In addition to reducing respiratory syncytial virus (RSV)–related hospitalizations and emergency department (ED) visits, nirsevimab (Beyfortus) may also reduce these events when they’re linked to other lower respiratory tract infections (LRTIs) in infants and young toddlers, per a meta-analysis published last week in JAMA Pediatrics.
For the study, a team led by York University researchers in Toronto analyzed 11 real-world observational studies involving 263,755 children up to 2 years old who received nirsevimab and 27,522 control patients. The studies, which spanned the entire RSV season, were published from January to June 2025.
Nirsevimab, a long-acting monoclonal antibody that confers passive immunity for infants up to 6 months old, was approved in 2023 to prevent RSV-related LRTIs in infants in their first year of life, as well as high-risk infants in their second year of life.
“Although several observational studies have examined these outcomes following nirsevimab administration, no pooled analysis has yet evaluated the extended real-world effectiveness of nirsevimab for these broader end points,” the investigators wrote.
62% effective against all-cause respiratory illness hospitalizations
The 11 studies were from Spain, France, the United States,and Chile. Compared with controls, nirsevimab was tied to an effectiveness of 62% against all-cause LRTI hospitalizations (odds ratio [OR], 0.38), 48% against all-cause LRTI ED visits (OR, 0.52), and 76% against RSV ED visits (OR, 0.24).

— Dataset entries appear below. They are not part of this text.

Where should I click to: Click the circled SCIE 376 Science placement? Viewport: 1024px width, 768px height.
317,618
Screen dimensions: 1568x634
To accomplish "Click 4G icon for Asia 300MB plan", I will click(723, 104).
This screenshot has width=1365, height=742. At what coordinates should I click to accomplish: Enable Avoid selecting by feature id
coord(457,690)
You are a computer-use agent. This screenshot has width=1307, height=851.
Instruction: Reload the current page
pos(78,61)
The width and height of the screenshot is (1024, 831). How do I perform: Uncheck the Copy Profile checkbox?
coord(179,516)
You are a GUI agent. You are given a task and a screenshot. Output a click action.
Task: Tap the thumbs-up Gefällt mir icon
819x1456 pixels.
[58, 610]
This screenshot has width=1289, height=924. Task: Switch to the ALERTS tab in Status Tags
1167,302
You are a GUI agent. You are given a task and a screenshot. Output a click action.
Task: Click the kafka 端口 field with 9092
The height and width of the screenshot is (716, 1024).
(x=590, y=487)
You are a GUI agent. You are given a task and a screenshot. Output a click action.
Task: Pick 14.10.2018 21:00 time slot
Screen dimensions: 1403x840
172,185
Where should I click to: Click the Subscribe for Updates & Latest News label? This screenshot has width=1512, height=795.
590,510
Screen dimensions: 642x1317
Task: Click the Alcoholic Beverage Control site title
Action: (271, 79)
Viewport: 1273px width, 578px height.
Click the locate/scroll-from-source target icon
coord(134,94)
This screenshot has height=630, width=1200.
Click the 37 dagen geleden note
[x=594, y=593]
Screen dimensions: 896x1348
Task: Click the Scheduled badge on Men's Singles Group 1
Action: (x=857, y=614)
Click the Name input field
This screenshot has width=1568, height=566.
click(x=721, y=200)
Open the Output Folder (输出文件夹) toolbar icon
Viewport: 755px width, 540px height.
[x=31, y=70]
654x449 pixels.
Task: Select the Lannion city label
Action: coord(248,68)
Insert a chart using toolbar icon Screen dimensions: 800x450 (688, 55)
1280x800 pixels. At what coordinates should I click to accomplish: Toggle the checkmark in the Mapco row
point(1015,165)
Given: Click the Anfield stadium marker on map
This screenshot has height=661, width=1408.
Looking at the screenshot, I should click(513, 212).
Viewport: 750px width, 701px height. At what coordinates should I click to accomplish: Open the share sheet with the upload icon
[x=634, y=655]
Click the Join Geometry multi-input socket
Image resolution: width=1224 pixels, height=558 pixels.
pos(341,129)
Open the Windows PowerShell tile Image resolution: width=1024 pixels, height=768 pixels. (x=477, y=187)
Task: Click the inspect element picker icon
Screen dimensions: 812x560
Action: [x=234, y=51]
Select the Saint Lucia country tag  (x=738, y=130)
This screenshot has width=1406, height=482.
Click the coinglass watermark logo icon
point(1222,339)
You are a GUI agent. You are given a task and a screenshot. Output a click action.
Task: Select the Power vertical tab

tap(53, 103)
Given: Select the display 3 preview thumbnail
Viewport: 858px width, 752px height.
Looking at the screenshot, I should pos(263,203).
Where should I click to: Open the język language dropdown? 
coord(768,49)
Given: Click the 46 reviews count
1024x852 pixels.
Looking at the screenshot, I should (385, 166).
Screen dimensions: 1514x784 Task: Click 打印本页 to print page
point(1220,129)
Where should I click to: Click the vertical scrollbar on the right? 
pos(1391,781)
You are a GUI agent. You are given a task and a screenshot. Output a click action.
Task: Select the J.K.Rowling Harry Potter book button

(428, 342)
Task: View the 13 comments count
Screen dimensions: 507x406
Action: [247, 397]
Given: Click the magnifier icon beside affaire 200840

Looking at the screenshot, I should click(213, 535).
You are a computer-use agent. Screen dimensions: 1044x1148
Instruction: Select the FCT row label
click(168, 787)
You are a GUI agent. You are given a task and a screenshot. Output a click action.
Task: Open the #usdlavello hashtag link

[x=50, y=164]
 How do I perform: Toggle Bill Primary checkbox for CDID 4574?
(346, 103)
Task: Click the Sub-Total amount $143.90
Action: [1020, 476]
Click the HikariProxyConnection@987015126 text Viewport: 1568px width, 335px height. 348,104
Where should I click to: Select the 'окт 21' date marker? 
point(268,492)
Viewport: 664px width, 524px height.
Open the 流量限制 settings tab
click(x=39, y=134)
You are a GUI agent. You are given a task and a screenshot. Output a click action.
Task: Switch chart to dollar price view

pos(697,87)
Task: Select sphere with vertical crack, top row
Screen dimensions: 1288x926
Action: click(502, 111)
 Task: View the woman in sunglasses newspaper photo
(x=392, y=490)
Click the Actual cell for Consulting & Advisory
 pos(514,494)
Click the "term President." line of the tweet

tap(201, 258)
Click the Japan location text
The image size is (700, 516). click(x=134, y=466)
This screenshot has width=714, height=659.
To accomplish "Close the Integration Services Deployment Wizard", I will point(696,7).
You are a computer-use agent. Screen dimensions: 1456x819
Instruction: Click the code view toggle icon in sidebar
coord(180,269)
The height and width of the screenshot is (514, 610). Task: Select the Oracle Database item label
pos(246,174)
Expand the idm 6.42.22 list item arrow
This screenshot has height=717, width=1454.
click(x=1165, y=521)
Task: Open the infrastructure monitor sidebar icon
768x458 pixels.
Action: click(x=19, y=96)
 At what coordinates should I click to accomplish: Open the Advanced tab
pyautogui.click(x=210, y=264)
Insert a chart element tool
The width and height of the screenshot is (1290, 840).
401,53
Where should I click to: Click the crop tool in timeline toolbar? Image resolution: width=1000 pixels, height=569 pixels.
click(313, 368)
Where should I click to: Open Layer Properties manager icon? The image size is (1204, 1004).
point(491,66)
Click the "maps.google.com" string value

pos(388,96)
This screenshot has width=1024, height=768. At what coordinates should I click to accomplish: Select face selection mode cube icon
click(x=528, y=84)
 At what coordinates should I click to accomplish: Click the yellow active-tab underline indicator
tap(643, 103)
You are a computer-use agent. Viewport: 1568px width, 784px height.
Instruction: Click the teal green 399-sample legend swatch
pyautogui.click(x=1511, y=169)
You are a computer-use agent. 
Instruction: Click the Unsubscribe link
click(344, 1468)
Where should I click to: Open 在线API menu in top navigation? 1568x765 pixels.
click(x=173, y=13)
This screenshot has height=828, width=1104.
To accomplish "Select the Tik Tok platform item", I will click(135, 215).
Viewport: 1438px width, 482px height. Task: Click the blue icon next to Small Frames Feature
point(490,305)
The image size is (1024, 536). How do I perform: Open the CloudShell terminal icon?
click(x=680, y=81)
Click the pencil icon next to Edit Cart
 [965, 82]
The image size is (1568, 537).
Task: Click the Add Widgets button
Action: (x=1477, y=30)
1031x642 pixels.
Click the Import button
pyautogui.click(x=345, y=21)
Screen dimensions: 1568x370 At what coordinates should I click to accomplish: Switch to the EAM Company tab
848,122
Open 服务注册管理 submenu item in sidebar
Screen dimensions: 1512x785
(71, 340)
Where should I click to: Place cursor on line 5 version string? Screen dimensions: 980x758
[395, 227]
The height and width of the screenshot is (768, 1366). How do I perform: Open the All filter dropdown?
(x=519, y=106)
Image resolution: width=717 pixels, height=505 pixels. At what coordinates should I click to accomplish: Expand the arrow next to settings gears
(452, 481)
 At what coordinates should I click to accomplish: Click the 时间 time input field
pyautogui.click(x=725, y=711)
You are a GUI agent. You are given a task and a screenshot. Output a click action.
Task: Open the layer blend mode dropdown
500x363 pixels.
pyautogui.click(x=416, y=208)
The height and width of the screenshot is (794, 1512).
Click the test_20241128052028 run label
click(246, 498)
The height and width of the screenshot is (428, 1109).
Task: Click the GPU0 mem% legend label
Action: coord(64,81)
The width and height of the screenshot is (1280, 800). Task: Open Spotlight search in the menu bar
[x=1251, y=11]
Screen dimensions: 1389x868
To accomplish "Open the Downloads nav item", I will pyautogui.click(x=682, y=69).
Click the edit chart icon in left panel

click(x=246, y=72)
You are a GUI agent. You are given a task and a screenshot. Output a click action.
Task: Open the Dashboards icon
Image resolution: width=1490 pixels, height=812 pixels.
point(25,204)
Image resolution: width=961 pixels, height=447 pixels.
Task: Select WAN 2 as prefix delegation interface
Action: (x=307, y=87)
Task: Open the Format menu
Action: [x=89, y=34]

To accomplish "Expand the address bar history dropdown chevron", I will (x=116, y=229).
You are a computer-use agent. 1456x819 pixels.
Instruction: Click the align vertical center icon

These findings suggest that nirsevimab provides real-world protective benefits beyond those demonstrated or recognized for RSV-specific outcomes.
No significant difference was seen in all-cause hospitalizations (OR, 0.56) between the two groups. Sensitivity analyses confirmed that the main findings were robust under multiple scenarios.
“These findings suggest that nirsevimab provides real-world protective benefits beyond those demonstrated or recognized for RSV-specific outcomes, further supporting its implementation in infant immunization programs to reduce the respiratory-related disease burden and health care utilization,” the researchers wrote.
They noted that the prevention of all-cause LRTIs, distinct from those caused by RSV, has been seen in both randomized clinical trials and real-world evidence.
“The most plausible explanation is that RSV accounts for a substantial proportion of medically attended respiratory illness during annual outbreaks—up to 80% in temperate regions—such that protection against RSV leads to reductions in all-cause respiratory illness,” they wrote.
“Consequently, estimates of nirsevimab effectiveness against all-cause respiratory outcomes, particularly those derived from studies conducted during peak RSV circulation, are likely driven by its protection against RSV-related illness,” they wrote.